Your assignment:
The answer should contain all of the records below, each one copied word for word.

Records shown:
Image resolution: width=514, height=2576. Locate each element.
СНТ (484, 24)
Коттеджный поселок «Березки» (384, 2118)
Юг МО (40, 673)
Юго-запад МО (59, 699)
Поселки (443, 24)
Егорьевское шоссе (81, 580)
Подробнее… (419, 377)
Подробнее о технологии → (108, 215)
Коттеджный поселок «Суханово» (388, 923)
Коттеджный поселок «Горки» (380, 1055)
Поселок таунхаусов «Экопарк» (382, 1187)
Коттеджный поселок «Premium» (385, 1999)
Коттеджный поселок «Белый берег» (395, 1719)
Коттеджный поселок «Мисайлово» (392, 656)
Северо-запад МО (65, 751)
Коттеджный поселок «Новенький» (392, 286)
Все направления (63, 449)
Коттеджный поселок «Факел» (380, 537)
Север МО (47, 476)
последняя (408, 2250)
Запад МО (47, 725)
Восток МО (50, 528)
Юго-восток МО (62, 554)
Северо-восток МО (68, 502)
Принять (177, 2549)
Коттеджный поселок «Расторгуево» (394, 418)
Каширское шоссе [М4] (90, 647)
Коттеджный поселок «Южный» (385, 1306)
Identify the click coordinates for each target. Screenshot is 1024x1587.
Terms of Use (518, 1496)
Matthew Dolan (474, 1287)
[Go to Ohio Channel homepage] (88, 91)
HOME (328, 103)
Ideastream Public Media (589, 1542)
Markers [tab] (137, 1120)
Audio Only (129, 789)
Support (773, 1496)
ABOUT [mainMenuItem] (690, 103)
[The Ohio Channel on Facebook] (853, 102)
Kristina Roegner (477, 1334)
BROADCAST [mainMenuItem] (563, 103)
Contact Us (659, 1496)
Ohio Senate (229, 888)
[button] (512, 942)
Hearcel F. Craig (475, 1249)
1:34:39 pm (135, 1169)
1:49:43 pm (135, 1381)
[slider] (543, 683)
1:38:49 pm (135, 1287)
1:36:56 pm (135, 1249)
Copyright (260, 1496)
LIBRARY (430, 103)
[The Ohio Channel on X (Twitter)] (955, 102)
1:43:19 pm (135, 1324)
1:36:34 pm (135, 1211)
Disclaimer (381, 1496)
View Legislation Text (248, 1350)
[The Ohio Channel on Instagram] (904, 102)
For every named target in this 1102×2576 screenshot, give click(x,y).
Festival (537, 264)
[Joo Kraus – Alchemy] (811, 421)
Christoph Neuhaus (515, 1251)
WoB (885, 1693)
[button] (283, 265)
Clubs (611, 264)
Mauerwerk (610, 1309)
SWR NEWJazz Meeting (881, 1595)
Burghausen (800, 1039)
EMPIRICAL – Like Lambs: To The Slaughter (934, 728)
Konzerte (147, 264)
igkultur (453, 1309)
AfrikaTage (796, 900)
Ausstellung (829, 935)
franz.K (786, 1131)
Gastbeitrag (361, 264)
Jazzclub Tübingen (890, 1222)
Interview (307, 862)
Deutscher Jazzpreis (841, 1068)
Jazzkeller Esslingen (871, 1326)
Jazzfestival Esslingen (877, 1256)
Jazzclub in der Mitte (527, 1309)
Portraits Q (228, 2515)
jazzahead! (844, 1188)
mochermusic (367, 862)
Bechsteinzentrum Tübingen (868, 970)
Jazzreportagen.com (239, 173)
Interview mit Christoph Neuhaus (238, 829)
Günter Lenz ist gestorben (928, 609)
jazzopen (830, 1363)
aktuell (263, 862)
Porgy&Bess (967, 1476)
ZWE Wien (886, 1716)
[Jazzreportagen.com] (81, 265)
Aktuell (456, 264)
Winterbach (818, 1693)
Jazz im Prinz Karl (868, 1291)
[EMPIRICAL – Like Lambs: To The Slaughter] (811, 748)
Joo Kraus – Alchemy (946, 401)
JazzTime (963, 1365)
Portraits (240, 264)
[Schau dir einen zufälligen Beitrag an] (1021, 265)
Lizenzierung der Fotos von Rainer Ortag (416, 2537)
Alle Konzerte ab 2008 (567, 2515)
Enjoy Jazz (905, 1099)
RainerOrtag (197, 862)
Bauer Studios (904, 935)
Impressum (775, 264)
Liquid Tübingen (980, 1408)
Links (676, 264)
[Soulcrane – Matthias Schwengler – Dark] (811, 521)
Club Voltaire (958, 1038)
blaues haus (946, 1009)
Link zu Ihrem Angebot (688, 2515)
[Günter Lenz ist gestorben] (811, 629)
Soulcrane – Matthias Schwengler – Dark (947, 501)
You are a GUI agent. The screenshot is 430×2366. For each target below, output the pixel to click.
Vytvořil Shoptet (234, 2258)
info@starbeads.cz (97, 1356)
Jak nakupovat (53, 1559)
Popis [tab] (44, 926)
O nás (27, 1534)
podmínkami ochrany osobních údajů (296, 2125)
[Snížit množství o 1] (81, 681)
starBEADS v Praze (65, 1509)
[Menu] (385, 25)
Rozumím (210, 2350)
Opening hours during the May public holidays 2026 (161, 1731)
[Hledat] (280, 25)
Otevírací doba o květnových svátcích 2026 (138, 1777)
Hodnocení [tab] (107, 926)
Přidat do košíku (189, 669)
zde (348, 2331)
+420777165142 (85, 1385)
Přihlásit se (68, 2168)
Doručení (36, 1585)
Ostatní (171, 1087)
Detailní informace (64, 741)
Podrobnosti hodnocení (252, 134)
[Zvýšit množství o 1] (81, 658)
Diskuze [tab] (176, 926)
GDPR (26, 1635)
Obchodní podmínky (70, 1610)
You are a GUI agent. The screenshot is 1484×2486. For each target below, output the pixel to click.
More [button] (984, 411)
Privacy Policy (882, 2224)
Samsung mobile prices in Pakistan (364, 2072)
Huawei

Answer for the task:
Image resolution: width=514, height=2576. Locate each element.
СНТ (484, 24)
Коттеджный поселок «Березки» (384, 2118)
Юг МО (40, 673)
Юго-запад МО (59, 699)
Поселки (443, 24)
Егорьевское шоссе (81, 580)
Подробнее… (419, 377)
Подробнее о технологии → (108, 215)
Коттеджный поселок «Суханово» (388, 923)
Коттеджный поселок «Горки» (380, 1055)
Поселок таунхаусов «Экопарк» (382, 1187)
Коттеджный поселок «Premium» (385, 1999)
Коттеджный поселок «Белый берег» (395, 1719)
Коттеджный поселок «Мисайлово» (392, 656)
Северо-запад МО (65, 751)
Коттеджный поселок «Новенький» (392, 286)
Все направления (63, 449)
Коттеджный поселок «Факел» (380, 537)
Север МО (47, 476)
последняя (408, 2250)
Запад МО (47, 725)
Восток МО (50, 528)
Юго-восток МО (62, 554)
Северо-восток МО (68, 502)
Принять (177, 2549)
Коттеджный поселок «Расторгуево» (394, 418)
Каширское шоссе [М4] (90, 647)
Коттеджный поселок «Южный» (385, 1306)
Identify the click coordinates for each target. Screenshot is 1024x1587.
Terms of Use (518, 1496)
Matthew Dolan (474, 1287)
[Go to Ohio Channel homepage] (88, 91)
HOME (328, 103)
Ideastream Public Media (589, 1542)
Markers [tab] (137, 1120)
Audio Only (129, 789)
Support (773, 1496)
ABOUT [mainMenuItem] (690, 103)
[The Ohio Channel on Facebook] (853, 102)
Kristina Roegner (477, 1334)
BROADCAST [mainMenuItem] (563, 103)
Contact Us (659, 1496)
Ohio Senate (229, 888)
[button] (512, 942)
Hearcel F. Craig (475, 1249)
1:34:39 pm (135, 1169)
1:49:43 pm (135, 1381)
[slider] (543, 683)
1:38:49 pm (135, 1287)
1:36:56 pm (135, 1249)
Copyright (260, 1496)
LIBRARY (430, 103)
[The Ohio Channel on X (Twitter)] (955, 102)
1:43:19 pm (135, 1324)
1:36:34 pm (135, 1211)
Disclaimer (381, 1496)
View Legislation Text (248, 1350)
[The Ohio Channel on Instagram] (904, 102)
For every named target in this 1102×2576 screenshot, give click(x,y).
Festival (537, 264)
[Joo Kraus – Alchemy] (811, 421)
Christoph Neuhaus (515, 1251)
WoB (885, 1693)
[button] (283, 265)
Clubs (611, 264)
Mauerwerk (610, 1309)
SWR NEWJazz Meeting (881, 1595)
Burghausen (800, 1039)
EMPIRICAL – Like Lambs: To The Slaughter (934, 728)
Konzerte (147, 264)
igkultur (453, 1309)
AfrikaTage (796, 900)
Ausstellung (829, 935)
franz.K (786, 1131)
Gastbeitrag (361, 264)
Jazzclub Tübingen (890, 1222)
Interview (307, 862)
Deutscher Jazzpreis (841, 1068)
Jazzkeller Esslingen (871, 1326)
Jazzfestival Esslingen (877, 1256)
Jazzclub in der Mitte (527, 1309)
Portraits Q (228, 2515)
jazzahead! (844, 1188)
mochermusic (367, 862)
Bechsteinzentrum Tübingen (868, 970)
Jazzreportagen.com (239, 173)
Interview mit Christoph Neuhaus (238, 829)
Günter Lenz ist gestorben (928, 609)
jazzopen (830, 1363)
aktuell (263, 862)
Porgy&Bess (967, 1476)
ZWE Wien (886, 1716)
[Jazzreportagen.com] (81, 265)
Aktuell (456, 264)
Winterbach (818, 1693)
Jazz im Prinz Karl (868, 1291)
[EMPIRICAL – Like Lambs: To The Slaughter] (811, 748)
Joo Kraus – Alchemy (946, 401)
JazzTime (963, 1365)
Portraits (240, 264)
[Schau dir einen zufälligen Beitrag an] (1021, 265)
Lizenzierung der Fotos von Rainer Ortag (416, 2537)
Alle Konzerte ab 2008 (567, 2515)
Enjoy Jazz (905, 1099)
RainerOrtag (197, 862)
Bauer Studios (904, 935)
Impressum (775, 264)
Liquid Tübingen (980, 1408)
Links (676, 264)
[Soulcrane – Matthias Schwengler – Dark] (811, 521)
Club Voltaire (958, 1038)
blaues haus (946, 1009)
Link zu Ihrem Angebot (688, 2515)
[Günter Lenz ist gestorben] (811, 629)
Soulcrane – Matthias Schwengler – Dark (947, 501)
You are a GUI agent. The screenshot is 430×2366. For each target below, output the pixel to click.
Vytvořil Shoptet (234, 2258)
info@starbeads.cz (97, 1356)
Jak nakupovat (53, 1559)
Popis [tab] (44, 926)
O nás (27, 1534)
podmínkami ochrany osobních údajů (296, 2125)
[Snížit množství o 1] (81, 681)
starBEADS v Praze (65, 1509)
[Menu] (385, 25)
Rozumím (210, 2350)
Opening hours during the May public holidays 2026 (161, 1731)
[Hledat] (280, 25)
Otevírací doba o květnových svátcích 2026 (138, 1777)
Hodnocení [tab] (107, 926)
Přidat do košíku (189, 669)
zde (348, 2331)
+420777165142 (85, 1385)
Přihlásit se (68, 2168)
Doručení (36, 1585)
Ostatní (171, 1087)
Detailní informace (64, 741)
Podrobnosti hodnocení (252, 134)
[Zvýšit množství o 1] (81, 658)
Diskuze [tab] (176, 926)
GDPR (26, 1635)
Obchodní podmínky (70, 1610)
You are a GUI agent. The screenshot is 1484×2486. For each target below, output the pixel to click.
More [button] (984, 411)
Privacy Policy (882, 2224)
Samsung mobile prices in Pakistan (364, 2072)
Huawei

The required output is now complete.